Selain itu, impor gula dan kembang gula juga bertambah dari US$704,6 juta menjadi US$1,88 miliar; begitu pula dengan benih dan biji-bijian yang meningkat dari US$826,9 juta menjadi US$1481 juta; tepung yang menjadi US$645,7 dari 2009 yang masih ada dikisaran US$353,9 juta.
“Kalau kita bisa kurangi itu, setidaknya akan membantu memperbaiki neraca perdagangan,” katanya akhir minggu lalu.

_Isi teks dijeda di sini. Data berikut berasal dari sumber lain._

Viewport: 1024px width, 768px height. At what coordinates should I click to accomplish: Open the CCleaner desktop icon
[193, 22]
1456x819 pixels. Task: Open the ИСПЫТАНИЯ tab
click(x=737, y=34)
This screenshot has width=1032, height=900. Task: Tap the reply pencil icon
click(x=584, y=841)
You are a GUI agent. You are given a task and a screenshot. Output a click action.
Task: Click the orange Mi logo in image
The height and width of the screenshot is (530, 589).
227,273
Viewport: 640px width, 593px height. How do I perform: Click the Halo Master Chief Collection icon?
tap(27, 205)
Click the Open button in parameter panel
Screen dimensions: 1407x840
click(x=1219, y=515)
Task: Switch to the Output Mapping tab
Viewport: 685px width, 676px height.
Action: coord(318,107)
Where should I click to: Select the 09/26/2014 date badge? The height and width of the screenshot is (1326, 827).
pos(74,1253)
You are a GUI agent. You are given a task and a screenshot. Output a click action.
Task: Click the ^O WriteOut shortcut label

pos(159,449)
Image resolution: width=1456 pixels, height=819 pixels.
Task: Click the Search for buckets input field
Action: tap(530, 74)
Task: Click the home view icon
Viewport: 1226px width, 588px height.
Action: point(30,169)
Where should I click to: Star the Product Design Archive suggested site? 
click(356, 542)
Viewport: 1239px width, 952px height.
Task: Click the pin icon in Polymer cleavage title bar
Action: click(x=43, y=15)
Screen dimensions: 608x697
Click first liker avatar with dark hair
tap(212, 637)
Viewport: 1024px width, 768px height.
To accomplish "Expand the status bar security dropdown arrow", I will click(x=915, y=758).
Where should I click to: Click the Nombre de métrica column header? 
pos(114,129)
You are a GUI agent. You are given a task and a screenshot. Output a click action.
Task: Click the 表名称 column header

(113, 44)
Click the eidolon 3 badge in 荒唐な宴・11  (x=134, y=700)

Apalagi untuk barang pangan yang diimpor tersebut sebagian besar merupakan barang-barang yang sebetulnya dapat dihasilkan oleh petani lokal. “Ketimbang memperbesar impor pangan, lebih baik pemerintah membantu para petani meningkatkan hasil produksinya untuk memenuhi kebutuhan lokal.”
Riza mengatakan dengan adanya kesepakatan trade facilitation dikhawatirkan akan semakin memperbesar pintu impor yang kemudian menghilangkan daya saing petani kecil. (ltc)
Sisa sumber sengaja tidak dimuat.